ヒュオォ…木枯らしが強く吹くと世界樹の枯れ葉がヒラヒラと舞う。子供の一人が無邪気に笑って言った。
「去年の木枯らしの踊りすごく綺麗だったな…!今も踊ってるのかな?精霊ってやっぱり強くて綺麗で凄いよな!」
「私も…あんなふうに凄い存在になりたいな…」
その言葉にみりんは剣を振るった。
「こら!余所見は禁物だ!!…でも、君達は立派な剣術と魔術をしっかり持ってる!何故なら、私の訓練に耐えているからな。私が保証しよう!!」
「そうですよ!皆さんはキリエの宝です!どんな立派な大人に成長するか、理事会員としてとても楽しみです!」
みりんとニフは微笑みながら子供達に言葉をかけた。そして笑顔のまま二人は顔を見やる…は!!同時に二人の顔は何顔思いついたように目を見開いた。
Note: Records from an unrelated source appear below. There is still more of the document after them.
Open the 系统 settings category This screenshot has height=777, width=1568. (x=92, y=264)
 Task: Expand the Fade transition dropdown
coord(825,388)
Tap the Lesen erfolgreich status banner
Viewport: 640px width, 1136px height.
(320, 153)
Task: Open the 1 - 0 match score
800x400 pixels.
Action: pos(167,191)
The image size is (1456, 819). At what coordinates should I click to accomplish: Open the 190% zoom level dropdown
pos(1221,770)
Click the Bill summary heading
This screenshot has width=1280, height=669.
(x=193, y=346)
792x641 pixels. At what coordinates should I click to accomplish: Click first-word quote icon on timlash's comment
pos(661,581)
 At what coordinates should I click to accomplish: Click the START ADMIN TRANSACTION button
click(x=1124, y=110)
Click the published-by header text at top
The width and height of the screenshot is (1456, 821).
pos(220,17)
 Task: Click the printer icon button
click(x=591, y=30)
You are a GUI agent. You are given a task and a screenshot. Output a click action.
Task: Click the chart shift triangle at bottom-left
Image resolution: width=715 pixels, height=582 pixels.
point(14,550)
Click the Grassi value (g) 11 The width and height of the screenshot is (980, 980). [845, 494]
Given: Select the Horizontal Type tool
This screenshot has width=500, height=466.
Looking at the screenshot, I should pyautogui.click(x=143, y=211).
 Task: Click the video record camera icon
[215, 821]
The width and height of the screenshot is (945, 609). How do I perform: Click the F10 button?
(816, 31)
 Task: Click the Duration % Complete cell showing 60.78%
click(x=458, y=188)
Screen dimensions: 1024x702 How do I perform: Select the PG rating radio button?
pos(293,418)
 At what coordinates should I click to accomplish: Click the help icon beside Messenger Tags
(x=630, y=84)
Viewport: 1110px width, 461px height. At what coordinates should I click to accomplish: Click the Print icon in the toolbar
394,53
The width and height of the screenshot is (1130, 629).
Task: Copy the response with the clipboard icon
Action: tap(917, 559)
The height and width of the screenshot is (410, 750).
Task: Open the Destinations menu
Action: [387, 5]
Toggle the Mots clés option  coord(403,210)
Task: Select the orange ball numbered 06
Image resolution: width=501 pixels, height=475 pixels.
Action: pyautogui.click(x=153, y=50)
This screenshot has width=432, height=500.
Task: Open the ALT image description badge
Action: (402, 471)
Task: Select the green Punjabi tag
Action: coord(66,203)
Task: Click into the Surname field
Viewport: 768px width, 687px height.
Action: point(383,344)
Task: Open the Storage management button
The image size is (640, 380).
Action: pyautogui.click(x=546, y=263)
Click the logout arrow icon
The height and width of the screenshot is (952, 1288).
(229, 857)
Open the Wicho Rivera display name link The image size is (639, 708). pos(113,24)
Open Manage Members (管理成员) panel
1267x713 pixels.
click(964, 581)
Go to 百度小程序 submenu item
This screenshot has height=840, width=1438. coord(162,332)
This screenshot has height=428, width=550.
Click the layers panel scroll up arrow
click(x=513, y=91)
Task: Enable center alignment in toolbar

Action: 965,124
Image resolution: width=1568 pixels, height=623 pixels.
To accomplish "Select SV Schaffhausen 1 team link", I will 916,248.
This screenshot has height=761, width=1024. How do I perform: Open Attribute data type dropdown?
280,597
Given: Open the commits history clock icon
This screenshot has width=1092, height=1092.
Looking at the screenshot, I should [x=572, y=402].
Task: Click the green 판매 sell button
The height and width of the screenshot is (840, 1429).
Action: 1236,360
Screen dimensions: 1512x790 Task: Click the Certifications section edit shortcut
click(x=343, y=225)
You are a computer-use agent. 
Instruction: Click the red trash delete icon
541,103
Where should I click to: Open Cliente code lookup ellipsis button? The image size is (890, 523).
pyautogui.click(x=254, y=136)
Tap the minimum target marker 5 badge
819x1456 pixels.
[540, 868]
「さ、さっきの話なんだが!」「あの、さっきの話…!」
二人は顔を赤くしてどうぞどうぞとジェスチャーしあったが、やがて二人は話し出す。
「あの…アヴァロンでの催事の出し物って、まだその指導は出来ますか?」
「うむ…実は私も同じ事を考えていて…出来れば一部有志の子供とその親への許可を取り付けて欲しいのだが…」
二人は次第にニヤニヤとしながら話し始め、どうやらその策略は纏まったようだ。私から話をつけますので、後はよろしくお願いいたします…と言い残し、ニフは走り去った。
訓練に勤しむ可愛らしい子供達、目を閉じるとあの日の訓練風景が目に浮かぶ。前線に立ち部下を必死に育て出来た実績は、同僚の突然の転職をキッカケに花を咲かせてしまった。いつしか立派な役職が着き、偉そうな椅子に座って書類と格闘し、指示を飛ばすかパレードの華になるだけの仕事…。心にチャプチャプと雨が降る。
「それをここでもまたやろうとしてる…でも、もう私はあの時と違うのだよ!…さあ、子供達!!明日から特別メニューだ!厳しくいくから期待してくれ!!」
おー!マジか!!と子供達の歓声。腕なら見せてやろう…キリエで培った生き方と共に…。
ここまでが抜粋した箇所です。